» Aim of the exercise
Reproduce all of the listing below without alteration.

» Supplied material
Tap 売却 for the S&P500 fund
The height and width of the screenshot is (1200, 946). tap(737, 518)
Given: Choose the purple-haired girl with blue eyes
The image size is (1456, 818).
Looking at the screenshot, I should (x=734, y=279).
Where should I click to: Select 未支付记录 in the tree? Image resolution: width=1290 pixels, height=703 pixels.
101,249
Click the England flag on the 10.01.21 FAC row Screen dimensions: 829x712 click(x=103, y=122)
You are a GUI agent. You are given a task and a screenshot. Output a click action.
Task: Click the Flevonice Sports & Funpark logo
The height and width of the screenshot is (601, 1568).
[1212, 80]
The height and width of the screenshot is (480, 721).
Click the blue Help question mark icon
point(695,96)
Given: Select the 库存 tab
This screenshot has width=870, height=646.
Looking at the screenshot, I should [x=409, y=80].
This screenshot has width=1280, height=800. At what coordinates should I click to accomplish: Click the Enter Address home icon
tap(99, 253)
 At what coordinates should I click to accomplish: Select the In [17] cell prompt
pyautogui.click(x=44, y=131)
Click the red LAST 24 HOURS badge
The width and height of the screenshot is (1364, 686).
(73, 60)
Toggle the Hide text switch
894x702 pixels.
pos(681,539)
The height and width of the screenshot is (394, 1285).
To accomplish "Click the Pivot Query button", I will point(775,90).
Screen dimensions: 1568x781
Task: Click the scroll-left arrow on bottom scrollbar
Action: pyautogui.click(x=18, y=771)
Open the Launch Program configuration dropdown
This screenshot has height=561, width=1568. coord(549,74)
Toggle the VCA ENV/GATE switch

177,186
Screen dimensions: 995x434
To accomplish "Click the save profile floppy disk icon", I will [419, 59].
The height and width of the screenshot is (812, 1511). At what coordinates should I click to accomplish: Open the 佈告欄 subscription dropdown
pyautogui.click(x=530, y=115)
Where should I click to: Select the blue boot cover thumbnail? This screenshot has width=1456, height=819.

» Exercise answer
Tap 売却 for the S&P500 fund
The height and width of the screenshot is (1200, 946). tap(737, 518)
Given: Choose the purple-haired girl with blue eyes
The image size is (1456, 818).
Looking at the screenshot, I should (x=734, y=279).
Where should I click to: Select 未支付记录 in the tree? Image resolution: width=1290 pixels, height=703 pixels.
101,249
Click the England flag on the 10.01.21 FAC row Screen dimensions: 829x712 click(x=103, y=122)
You are a GUI agent. You are given a task and a screenshot. Output a click action.
Task: Click the Flevonice Sports & Funpark logo
The height and width of the screenshot is (601, 1568).
[1212, 80]
The height and width of the screenshot is (480, 721).
Click the blue Help question mark icon
point(695,96)
Given: Select the 库存 tab
This screenshot has width=870, height=646.
Looking at the screenshot, I should [x=409, y=80].
This screenshot has width=1280, height=800. At what coordinates should I click to accomplish: Click the Enter Address home icon
tap(99, 253)
 At what coordinates should I click to accomplish: Select the In [17] cell prompt
pyautogui.click(x=44, y=131)
Click the red LAST 24 HOURS badge
The width and height of the screenshot is (1364, 686).
(73, 60)
Toggle the Hide text switch
894x702 pixels.
pos(681,539)
The height and width of the screenshot is (394, 1285).
To accomplish "Click the Pivot Query button", I will point(775,90).
Screen dimensions: 1568x781
Task: Click the scroll-left arrow on bottom scrollbar
Action: pyautogui.click(x=18, y=771)
Open the Launch Program configuration dropdown
This screenshot has height=561, width=1568. coord(549,74)
Toggle the VCA ENV/GATE switch

177,186
Screen dimensions: 995x434
To accomplish "Click the save profile floppy disk icon", I will [419, 59].
The height and width of the screenshot is (812, 1511). At what coordinates should I click to accomplish: Open the 佈告欄 subscription dropdown
pyautogui.click(x=530, y=115)
Where should I click to: Select the blue boot cover thumbnail? This screenshot has width=1456, height=819.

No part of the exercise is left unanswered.